Spreuken 16:23
Het hart eens wijzen maakt zijn mond verstandig, en zal op zijn lippen de lering vermeerderen.
Spreuken 15:28
Het hart des rechtvaardigen bedenkt zich, om te antwoorden; maar de mond der goddelozen zal overvloediglijk kwade dingen uitstorten.
Psalmen 37:30-31
Pe.
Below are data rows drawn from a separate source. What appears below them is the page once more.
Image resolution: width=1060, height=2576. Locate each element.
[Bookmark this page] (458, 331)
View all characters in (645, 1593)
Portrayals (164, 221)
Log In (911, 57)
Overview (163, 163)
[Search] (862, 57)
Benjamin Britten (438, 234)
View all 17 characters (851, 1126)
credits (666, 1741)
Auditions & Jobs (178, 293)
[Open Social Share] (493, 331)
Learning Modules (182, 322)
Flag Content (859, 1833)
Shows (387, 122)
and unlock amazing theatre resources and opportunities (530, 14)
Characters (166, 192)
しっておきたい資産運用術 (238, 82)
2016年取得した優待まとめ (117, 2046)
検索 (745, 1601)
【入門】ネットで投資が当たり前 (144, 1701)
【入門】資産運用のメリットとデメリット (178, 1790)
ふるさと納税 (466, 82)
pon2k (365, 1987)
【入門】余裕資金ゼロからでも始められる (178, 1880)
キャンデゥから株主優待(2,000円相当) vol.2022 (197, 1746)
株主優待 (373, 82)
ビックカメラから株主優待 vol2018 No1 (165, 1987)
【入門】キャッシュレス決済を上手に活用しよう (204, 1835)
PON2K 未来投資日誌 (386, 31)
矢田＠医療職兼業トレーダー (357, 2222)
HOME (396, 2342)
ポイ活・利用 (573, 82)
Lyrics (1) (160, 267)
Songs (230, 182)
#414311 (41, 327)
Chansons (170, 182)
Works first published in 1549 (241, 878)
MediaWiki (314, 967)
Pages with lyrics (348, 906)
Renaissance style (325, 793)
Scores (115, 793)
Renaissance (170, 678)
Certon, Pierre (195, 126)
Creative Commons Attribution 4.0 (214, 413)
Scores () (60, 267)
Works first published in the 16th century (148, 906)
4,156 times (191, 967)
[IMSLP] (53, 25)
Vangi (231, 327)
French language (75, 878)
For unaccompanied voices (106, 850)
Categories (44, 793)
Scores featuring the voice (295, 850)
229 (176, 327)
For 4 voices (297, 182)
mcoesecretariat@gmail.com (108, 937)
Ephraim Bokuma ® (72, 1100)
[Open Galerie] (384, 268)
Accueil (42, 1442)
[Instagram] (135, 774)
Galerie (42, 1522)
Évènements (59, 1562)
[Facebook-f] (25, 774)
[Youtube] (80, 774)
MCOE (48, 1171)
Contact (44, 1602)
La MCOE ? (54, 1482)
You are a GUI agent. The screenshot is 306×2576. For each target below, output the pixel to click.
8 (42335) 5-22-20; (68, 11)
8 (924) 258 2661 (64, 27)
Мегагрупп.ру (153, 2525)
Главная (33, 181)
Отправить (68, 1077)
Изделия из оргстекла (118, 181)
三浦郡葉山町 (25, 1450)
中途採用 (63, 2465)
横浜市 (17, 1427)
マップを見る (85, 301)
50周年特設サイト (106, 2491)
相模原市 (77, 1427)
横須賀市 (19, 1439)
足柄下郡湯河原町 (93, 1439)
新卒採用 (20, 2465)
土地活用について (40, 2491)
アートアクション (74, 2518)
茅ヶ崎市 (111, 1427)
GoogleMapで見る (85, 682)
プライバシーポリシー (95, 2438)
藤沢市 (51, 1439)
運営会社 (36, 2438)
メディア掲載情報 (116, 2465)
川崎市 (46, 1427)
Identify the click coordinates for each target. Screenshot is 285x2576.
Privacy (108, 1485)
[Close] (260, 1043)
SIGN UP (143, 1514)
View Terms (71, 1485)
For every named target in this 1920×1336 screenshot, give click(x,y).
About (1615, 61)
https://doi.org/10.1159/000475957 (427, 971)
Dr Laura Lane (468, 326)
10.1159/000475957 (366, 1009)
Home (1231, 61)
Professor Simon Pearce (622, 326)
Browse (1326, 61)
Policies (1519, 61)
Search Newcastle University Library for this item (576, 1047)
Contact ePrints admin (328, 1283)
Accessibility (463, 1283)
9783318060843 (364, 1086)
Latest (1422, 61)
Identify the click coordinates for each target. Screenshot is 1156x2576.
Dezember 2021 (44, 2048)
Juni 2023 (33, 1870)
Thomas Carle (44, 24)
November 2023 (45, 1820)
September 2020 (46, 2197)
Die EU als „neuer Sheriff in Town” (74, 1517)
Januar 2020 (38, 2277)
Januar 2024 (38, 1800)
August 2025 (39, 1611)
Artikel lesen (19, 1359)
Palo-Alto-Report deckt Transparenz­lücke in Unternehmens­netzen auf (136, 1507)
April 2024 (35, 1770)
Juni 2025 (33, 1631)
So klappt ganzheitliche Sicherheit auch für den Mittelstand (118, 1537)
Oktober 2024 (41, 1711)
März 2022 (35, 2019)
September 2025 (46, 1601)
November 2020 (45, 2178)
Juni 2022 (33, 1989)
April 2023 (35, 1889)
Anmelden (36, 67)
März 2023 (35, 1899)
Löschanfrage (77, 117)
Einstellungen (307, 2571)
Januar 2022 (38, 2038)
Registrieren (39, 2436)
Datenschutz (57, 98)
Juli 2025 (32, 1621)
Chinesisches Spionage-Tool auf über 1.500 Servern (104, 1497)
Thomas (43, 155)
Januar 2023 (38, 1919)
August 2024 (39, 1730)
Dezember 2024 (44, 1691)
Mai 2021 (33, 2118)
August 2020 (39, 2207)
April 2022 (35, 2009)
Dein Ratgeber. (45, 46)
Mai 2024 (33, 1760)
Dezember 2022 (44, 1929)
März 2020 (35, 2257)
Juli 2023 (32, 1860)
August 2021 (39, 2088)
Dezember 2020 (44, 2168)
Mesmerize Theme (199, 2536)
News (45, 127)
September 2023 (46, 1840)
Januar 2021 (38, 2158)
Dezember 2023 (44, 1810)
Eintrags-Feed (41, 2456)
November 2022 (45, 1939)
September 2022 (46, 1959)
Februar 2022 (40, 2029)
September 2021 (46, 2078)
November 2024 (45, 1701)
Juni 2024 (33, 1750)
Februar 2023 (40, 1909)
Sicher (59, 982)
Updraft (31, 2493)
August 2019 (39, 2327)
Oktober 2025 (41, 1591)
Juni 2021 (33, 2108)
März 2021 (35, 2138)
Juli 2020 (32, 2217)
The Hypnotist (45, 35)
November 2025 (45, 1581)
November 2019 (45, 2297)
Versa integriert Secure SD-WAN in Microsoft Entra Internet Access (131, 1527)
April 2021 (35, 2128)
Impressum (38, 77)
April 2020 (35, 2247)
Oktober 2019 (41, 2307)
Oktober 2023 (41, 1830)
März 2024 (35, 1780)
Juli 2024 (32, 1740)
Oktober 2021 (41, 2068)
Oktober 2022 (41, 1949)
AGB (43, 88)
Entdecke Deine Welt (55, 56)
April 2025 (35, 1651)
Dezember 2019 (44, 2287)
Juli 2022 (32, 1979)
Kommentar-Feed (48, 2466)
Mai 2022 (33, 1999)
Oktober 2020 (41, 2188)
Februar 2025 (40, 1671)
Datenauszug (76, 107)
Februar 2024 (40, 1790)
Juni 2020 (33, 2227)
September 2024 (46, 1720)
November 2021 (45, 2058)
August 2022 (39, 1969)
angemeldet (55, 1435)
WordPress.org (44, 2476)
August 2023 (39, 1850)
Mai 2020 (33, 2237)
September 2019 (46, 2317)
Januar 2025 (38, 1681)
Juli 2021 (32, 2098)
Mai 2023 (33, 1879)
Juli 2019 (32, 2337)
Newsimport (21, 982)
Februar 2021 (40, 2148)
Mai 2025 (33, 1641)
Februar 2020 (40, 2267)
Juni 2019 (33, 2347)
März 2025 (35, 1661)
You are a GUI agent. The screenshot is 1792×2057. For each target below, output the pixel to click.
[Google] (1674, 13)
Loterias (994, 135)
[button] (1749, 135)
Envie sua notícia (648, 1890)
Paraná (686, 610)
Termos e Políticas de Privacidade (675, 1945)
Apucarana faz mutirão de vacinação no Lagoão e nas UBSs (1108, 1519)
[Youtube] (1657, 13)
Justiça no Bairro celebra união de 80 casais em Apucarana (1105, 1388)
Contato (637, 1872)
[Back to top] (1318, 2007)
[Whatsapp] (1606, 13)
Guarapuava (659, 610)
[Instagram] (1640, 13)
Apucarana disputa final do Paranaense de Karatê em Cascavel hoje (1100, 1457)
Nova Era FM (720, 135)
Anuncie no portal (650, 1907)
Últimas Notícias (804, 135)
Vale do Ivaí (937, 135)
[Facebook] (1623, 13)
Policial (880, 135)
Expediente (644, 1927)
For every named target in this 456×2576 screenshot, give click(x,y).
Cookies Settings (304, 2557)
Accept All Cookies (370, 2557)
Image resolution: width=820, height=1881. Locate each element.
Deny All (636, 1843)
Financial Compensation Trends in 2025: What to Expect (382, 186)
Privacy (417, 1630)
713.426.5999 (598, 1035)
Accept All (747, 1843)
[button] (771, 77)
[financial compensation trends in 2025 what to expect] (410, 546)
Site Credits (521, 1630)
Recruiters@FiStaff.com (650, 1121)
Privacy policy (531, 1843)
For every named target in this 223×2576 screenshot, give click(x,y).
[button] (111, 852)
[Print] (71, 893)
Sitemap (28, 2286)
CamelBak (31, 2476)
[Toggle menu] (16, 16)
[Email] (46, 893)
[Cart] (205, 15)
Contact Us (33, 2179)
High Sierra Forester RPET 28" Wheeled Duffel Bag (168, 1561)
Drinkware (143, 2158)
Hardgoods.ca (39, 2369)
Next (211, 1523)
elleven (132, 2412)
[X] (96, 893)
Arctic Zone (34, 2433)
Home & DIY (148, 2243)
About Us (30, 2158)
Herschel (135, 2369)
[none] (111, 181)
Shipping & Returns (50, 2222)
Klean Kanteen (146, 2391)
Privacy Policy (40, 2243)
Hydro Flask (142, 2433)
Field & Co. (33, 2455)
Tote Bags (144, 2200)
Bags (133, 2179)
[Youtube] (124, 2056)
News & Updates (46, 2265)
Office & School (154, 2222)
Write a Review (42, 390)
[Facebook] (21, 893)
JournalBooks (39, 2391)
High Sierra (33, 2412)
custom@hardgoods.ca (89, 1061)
De mond des rechtvaardigen vermeldt wijsheid, en zijn tong spreekt het recht.
Psalmen 45:1
Een onderwijzing, een lied der liefde, voor den opperzangmeester, onder de kinderen van Korach, op Schoschannim. (1a) Mijn hart geeft een goede rede op; ik zegge mijn gedichten uit van een Koning; mijn tong is een pen eens vaardigen schrijvers.
Spreuken 22:17-18
Neig uw oor, en hoor de woorden der wijzen, en stel uw hart tot mijn wetenschap;
Mattheüs 12:34-35
Gij adderengebroedsels! hoe kunt gij goede dingen spreken, daar gij boos zijt? want uit den overvloed des harten spreekt de mond.
Colossenzen 3:16
Het woord van Christus wone rijkelijk in u, in alle wijsheid; leert en vermaant elkander, met psalmen en lofzangen, en geestelijke liederen, zingende den Heere met aangenaamheid in uw hart.